Once again we follow the adventures of Harry, Ron (Rupert Grint) and Hermione Granger (Emma Watson) in agonizing detail. Director Christ Columbus opts for a literal translation from book to film in a painstaking effort to piss off as few fans as possible. Which makes it all the more amusing when he fails.
I know my girlfriend was pissed. I endured many a dissertation from her on the (apparently numerous) divergences from the book. She informed me that a fair amount was cut from this production for (one presumes) running time. If this proves true, I can only thank Chris Columbus and screenwriter Steven Kloves. As it is, Chamber of Secrets moves like a roadrunner with grapeshot tied to its ankles. God only wonders what the Columbus/Kloves team will make of Harry Potter and the Prisoner of Azkaban. At one hundred and four pages longer than this movie’s source, their Azkaban could shatter the three hour mark. To say nothing of that 870-page monstrosity Rowling’s just loosed upon us (and already sold to Hollywood). Are the Golden Globe’s ready for the eight hour, scene-to-screen director’s cut of Harry Potter and the Order of the Pheonix?

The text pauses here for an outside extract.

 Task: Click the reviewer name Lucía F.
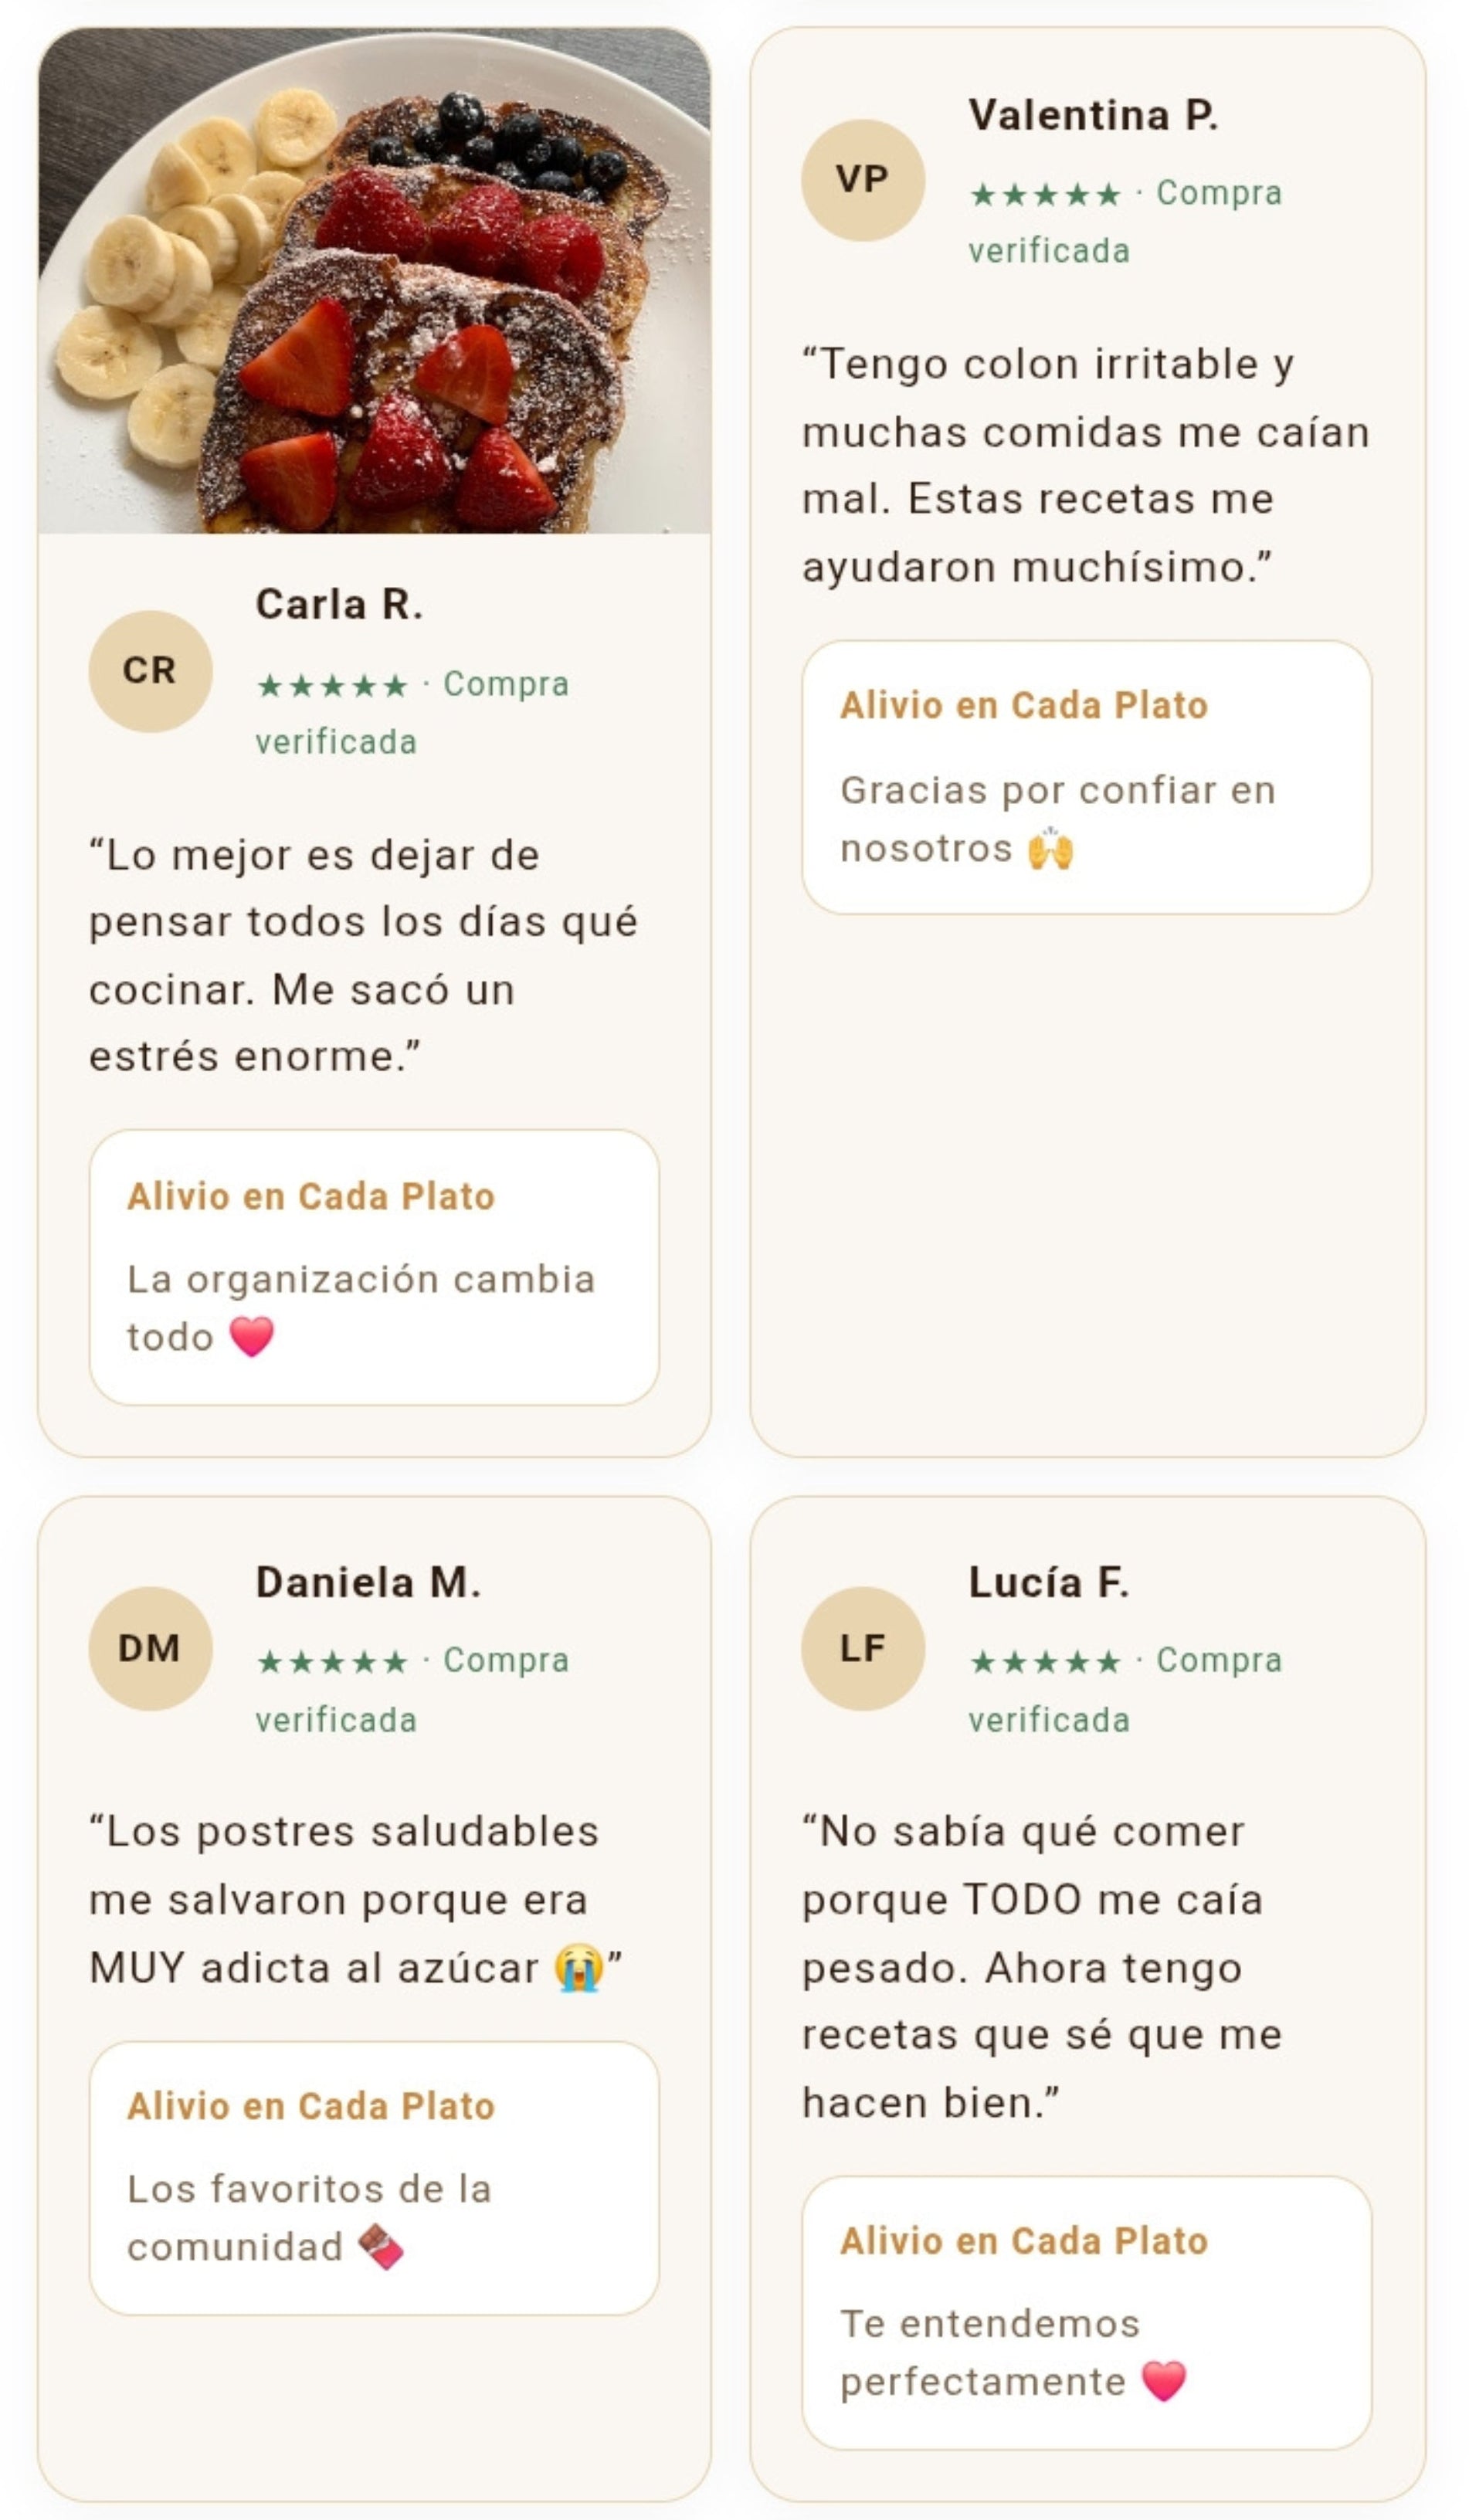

Am I? Jesus, only a die hard masochist would even contemplate such things. But then again, I did watch Chamber of Secrets twice.
And, yes, we were talking about Chamber of Secrets before we skewed into this tangent. You’ll have to forgive me. I’ve just spent the last three days immersed in Hunter Thompson’s Fear and Loathing on the Campaign Trail ’72. That’s my excuse.
All the principal actors pull through once again. The children’s acting is no more or less adequate than the last time around. I suppose that’s more a fault of what they have to work with than anything else. This is obviously Harry’s movie. His Little Friends function more as foils than anything else. Hermione manages to pull through with some relevant plot info, but by then we’re over two hours in and it’s time to rap shit up. Radcliffe has just enough Leading Man Mojo to carry the flick, but by the 130-minute mark (when the epilogue is dragging on and I’m beginning to wonder what’s on the WB) even his honest face starts to wear a bit thin.
Actually, it’s not that bad. The Two Towers was longer, and galaxies more complex, but Chamber of Secrets is missing something. Perhaps it’s a reason for me to care. I salute Christ Columbus for his efforts. Every Harry movie he makes distract him from making another Home Alone. But no amount of CGI assisted sweep-pans is going to make me fear for these character’s lives. I already know who lives and who dies. Not all that different from a Slasher flick, now that I think about it.
Chamber of Secrets, for all its sluggish plotting and one-damn-thing-after-another storytelling, its still light years away from, say, your Jurassic Park 3s or your Tomb Raiders. And it is nice to look at. Columbus and cinematographer Roger Pratt make sure of that with a lush color palette, the aforementioned sweep-pan, and some great production design from Stuart Craig.
So, yes, props to all involved. They gave us a finely made, empty movie. I’m tempted to tack on an extra half-G purely for technical reasons. It’s an okay flick for a boring Thursday afternoon, but is it good for much else? Doubtful.
Because when you get right down to it, I just don’t care about Harry Potter. And now we’re back where we started. Which is always a good place to stop.